Like the Summer Scholars Program, the Grad Prep Academy prepares talented black male undergraduates for doctoral study and research-related careers in higher education. In 2009, the Grad Prep Academy welcomed its first cohort of 10 undergraduates to Penn, where Harper is now a professor in the Graduate School of Education. Eight participants followed in 2011, and another eight in 2012.So far, the Academy has sparked the academic careers of 26 black male scholars. It has allowed Harper to study how talented black men – woefully under-represented among university professors, despite steady growth in the number of students of color in public schools – can be recruited, inspired and supported in graduate school and in academic careers.
In creating the Grad Prep Academy, Harper drew on his own experience as a Summer Scholar at Teachers College in 1997. “I would not have gone to graduate school, especially not a good one, if I hadn’t been to the Summer Scholar program,” says Harper, who graduated from Albany State University in Georgia, and earned a Ph.D. in higher education at Indiana University.
Harper’s favorite childhood game while growing up in Thomasville, Georgia, was playing school. He had always wanted to be a teacher, he recalls, and that was the plan when he enrolled as an undergraduate at Albany State. But then he got into the Summer Scholars program, and the weeks he spent at TC opened a vista of opportunities in graduate programs in education beyond K-12 teaching. “Suddenly, they all opened up as possibilities for me,” Harper says.
“We performed so exceptionally well at Teachers College in the graduate courses that we took. As undergrads, we were doing as well as the TC graduate students. There was something confirmatory about that experience for us – that wow, we could actually succeed at a major research university.”
— Shaun R. Harper
At Indiana University, Harper found that the Summer Scholars’ method of having undergraduates take graduate courses and study alongside TC graduate students, had prepared him well for graduate school.
“We performed so exceptionally well at Teachers College in the graduate courses that we took. As undergrads, we were doing as well as the TC graduate students. There was something confirmatory about that experience for us – that wow, we could actually succeed at a major research university.”
After arriving at Penn in 2007 with a Ph.D. in higher education, Harper embarked on a career in research and leadership that examines race and gender in education. He is the founding Executive Director of the Center for the Study of Race and Equity in Education at Penn.
Wanting to pay forward the self-confidence he had acquired as a Summer Scholar, Harper created the Grad Academy at Penn. There wasn’t enough funding to replicate the Summer Scholars six- to eight-week residential program, so he designed a four-day experience that brought talented undergraduates to Philadelphia and connected them with mentors who guided them through the graduate school application process.
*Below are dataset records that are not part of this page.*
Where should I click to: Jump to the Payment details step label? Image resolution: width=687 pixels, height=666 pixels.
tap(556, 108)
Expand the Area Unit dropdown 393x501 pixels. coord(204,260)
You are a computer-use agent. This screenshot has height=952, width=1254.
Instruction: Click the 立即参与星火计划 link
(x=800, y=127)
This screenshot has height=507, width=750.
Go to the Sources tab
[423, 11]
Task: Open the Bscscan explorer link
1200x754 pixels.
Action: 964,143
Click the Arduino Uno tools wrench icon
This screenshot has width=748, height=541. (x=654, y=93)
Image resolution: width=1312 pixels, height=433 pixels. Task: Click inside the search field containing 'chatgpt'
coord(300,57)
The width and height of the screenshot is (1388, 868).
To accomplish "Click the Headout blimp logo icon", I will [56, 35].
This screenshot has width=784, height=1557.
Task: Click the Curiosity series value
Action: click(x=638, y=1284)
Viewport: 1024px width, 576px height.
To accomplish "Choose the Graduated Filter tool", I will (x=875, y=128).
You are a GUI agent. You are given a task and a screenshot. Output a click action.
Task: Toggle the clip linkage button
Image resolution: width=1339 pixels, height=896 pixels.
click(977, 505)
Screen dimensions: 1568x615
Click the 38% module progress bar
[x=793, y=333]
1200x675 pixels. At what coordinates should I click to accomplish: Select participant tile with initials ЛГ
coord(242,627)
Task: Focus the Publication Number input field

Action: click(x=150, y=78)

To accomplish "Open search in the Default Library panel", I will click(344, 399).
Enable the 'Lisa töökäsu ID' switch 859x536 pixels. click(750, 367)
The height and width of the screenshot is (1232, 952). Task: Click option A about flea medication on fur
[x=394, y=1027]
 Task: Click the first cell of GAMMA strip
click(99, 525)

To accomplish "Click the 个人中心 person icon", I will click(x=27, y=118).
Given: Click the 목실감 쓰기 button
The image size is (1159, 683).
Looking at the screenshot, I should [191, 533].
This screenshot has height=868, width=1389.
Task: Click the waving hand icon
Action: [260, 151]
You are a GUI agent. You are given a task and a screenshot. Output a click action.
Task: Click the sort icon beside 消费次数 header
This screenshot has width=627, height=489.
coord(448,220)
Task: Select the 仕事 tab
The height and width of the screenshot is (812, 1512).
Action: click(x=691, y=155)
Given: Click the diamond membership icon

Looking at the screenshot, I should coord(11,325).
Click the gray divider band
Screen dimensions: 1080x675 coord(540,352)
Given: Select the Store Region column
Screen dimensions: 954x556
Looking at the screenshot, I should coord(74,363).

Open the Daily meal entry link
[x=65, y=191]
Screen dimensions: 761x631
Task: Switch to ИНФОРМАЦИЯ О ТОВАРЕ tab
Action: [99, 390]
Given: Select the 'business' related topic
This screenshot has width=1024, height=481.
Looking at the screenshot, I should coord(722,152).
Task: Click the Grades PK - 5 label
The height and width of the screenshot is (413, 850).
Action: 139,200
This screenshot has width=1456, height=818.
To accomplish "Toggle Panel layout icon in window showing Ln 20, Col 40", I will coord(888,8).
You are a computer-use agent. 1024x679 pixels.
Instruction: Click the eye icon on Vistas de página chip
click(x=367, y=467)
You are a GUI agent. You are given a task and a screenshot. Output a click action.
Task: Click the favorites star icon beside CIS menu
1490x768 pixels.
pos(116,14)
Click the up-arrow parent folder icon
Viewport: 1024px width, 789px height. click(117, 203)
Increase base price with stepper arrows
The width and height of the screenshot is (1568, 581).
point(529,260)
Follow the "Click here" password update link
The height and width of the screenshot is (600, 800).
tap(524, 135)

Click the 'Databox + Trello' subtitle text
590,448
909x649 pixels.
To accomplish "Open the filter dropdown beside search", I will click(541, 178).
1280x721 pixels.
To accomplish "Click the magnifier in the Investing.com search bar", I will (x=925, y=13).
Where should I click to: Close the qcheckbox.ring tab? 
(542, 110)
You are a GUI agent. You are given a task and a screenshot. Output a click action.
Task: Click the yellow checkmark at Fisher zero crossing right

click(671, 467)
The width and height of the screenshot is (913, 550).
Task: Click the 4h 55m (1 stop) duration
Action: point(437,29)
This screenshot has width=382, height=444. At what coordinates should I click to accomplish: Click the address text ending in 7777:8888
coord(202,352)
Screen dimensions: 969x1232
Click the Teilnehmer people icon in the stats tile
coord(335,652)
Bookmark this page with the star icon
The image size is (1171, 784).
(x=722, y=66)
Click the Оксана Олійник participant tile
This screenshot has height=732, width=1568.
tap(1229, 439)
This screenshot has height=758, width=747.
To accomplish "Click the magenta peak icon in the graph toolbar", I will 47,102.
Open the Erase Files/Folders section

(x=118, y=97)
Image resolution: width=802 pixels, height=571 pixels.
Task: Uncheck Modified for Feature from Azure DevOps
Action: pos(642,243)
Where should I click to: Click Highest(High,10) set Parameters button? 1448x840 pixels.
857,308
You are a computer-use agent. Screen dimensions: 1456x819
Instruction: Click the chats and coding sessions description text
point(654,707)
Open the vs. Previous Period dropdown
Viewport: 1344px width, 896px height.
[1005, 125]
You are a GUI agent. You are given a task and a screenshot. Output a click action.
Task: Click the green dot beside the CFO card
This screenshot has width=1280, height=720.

He also made it for men only, to try to address the critical shortage of male role models in academia for students of color.
But Harper kept intact what, to him, was the most important aspect of the Summer Scholars program: encouraging mentorships with Penn faculty members who could convince talented undergraduate students of color that they have what it takes to succeed in graduate school. “It was having a scholar of Lin Goodwin’s caliber mentoring us that made a significant difference,” Harper recalled. “Her generous approach inspired me to similarly mentor others. I would have never thought of this had I not participated in Summer Scholars.”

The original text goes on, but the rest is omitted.